Ao longo dos últimos anos, presenciamos vários eventos que se combinam para
desmantelar qualquer ambiente acadêmico no País que pretenda esboçar
excelência. Nominalmente, temos: invasões descabidas de salas de aulas e de
prédios das universidades por alunos delapidando o patrimônio público;
destruição dos valores acadêmicos baseados no mérito; infraestrutura
extremamente precária; greves literalmente direcionadas por simpatizantes
de partidos políticos, numa nítida afronta à nobreza e à pluralidade das
nossas instituições, prejudicando milhares de alunos que realmente querem
estudar; vestibular com fraquíssimo crivo de seleção; excessivas
preocupações com evasão ou reprovação, mas pouco esforço em melhorar o
ensino; priorização em criar novos cursos e diplomar alunos em grande
quantidade sem necessariamente zelo pela qualidade; desmotivação dos
professores mais destacados.
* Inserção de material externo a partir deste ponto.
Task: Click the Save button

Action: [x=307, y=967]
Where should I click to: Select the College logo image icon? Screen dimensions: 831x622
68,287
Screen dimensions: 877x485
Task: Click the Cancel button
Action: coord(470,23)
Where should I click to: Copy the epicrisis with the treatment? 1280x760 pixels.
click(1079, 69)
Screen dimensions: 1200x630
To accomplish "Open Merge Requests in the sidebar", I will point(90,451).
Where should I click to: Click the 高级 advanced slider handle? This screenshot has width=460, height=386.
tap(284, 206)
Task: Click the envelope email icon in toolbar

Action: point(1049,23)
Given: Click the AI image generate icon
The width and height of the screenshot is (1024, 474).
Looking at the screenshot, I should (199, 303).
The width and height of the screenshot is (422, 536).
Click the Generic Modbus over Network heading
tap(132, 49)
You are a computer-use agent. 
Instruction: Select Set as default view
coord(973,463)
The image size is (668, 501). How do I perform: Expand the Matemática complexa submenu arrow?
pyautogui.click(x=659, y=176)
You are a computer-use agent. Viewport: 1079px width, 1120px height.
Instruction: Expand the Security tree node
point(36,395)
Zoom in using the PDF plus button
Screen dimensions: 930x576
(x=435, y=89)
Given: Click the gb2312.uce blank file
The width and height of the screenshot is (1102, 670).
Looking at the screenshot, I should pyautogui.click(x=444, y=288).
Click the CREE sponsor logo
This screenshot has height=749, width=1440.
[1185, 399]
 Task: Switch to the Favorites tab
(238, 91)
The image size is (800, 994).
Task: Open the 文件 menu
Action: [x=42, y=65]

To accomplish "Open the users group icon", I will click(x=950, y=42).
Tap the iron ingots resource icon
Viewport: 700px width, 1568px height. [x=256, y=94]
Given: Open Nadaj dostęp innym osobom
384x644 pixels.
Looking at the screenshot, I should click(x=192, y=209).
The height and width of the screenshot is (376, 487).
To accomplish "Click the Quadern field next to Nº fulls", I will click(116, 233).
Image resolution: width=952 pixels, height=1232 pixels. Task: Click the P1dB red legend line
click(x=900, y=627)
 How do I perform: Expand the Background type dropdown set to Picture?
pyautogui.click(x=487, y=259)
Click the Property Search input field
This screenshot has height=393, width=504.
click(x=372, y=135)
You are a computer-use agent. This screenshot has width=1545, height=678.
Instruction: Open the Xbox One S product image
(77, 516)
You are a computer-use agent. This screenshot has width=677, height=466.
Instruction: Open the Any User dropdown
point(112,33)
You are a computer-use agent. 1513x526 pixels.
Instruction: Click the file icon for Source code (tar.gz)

Efetivamente, vem-se introduzindo de forma
acentuada ações assistencialistas que exaltam apenas a mediocridade.


Pior ainda, persiste preocupante que grandes instituições privadas de
ensino superior se comportam apenas como meras fábricas de diplomas que
objetivam não mais que maximizar o lucro deixando à margem a qualidade
acadêmica. Sir Winston Churchill afirmava que os “impérios do futuro são
impérios da mente”. Infelizmente, o ensino superior do Brasil persiste na
contra mão dos países desenvolvidos.



*Gauss M. Cordeiro, professor titular da UFPE.